10 October 2013

Oil and Honey: Like Bees in Autumn


Beeyard Report & Book Review
The bees know when fall arrives. On the 20th of September the bee yard was full of buzz – a photo can’t capture the smell of honey, the flight of thousands of pairs of golden wings, the need to bring in food before winter comes.
Now at mid-day the workers go foraging and return loaded with bright yellow pollen that winks in the dark as the bees enter the hives. Pulling a feeder in garden gloves I took a sting to my finger -- the bees are irritable and protective in this chill.

Bill McKibben’s new book Oil and Honey captures a different urgency; to create a movement that can stop the Keystone XL pipeline, protect our atmosphere and climate, and force politicians and corporations to consider more than their own short-term interest. 
It’s a memoir of recent events, from the creation of 350.org in 2006 to last year’s national bus tour that kicked off in Seattle the night after President Obama was re-elected. The excitement of movement-building creates tension in counterpoint to the peace of a neighbor’s honey-house. Hurricanes flood Vermont Valleys and the New York subway system, even as the Occupy movement and the 350 demonstrators find their strength.

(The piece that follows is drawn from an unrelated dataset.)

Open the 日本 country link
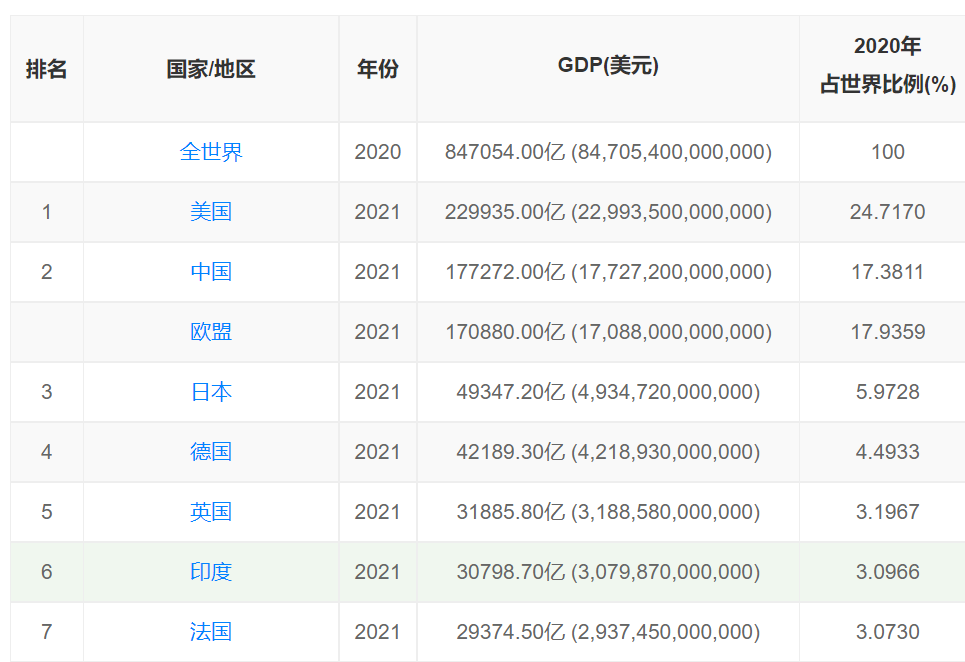 [x=211, y=392]
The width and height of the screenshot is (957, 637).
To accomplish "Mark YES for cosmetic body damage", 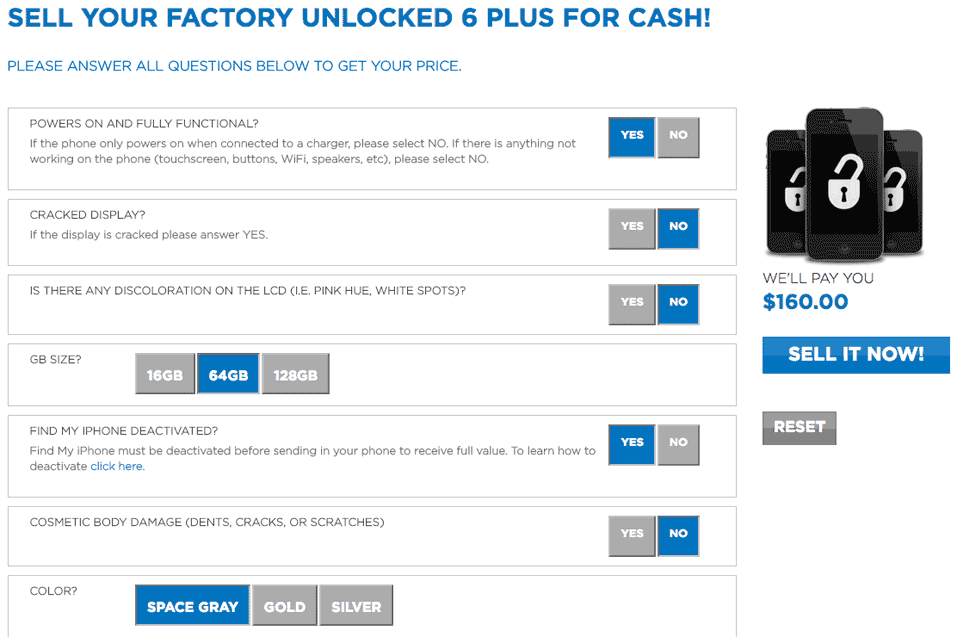I will [632, 536].
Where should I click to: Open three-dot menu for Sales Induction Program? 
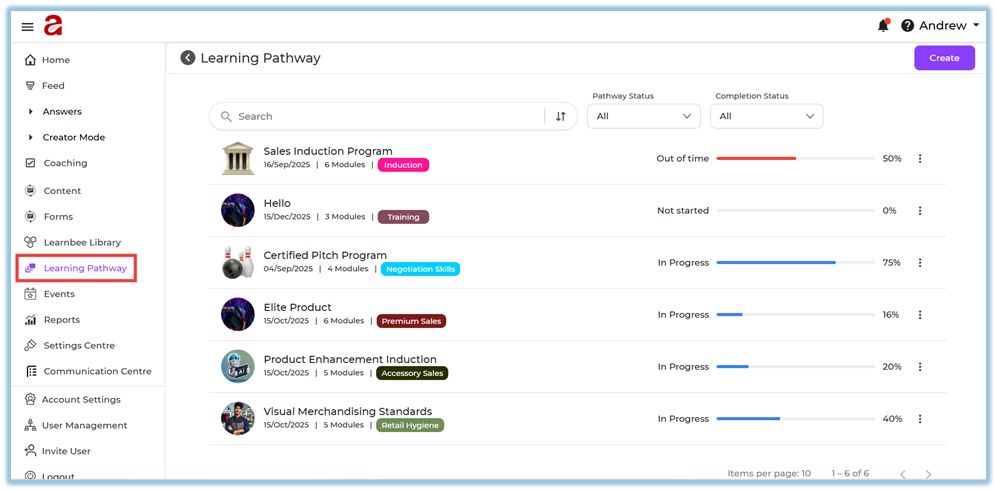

Now that the entire nation has a front in the Extreme Energy wars, we struggle to block coal ports on the west coast, mines in Montana, tar sands oil pipelines through Texas, and fracking in Pennsylvania. Beekeepers do what they can to keep hives going despite parasites, pesticides, poisons in GE pollen, and violent weather. 
The urgency of bees in autumn brings in the food before the cold and dark descend. Our urgency is to protect what’s left, to stop dumping carbon into the atmosphere before we precipitate climate changes that will make civilization (maybe human life) impossible to maintain. 
Of course, we may have already passed the point of no return. With six hives to watch over, I’m hoping that some will make it to spring.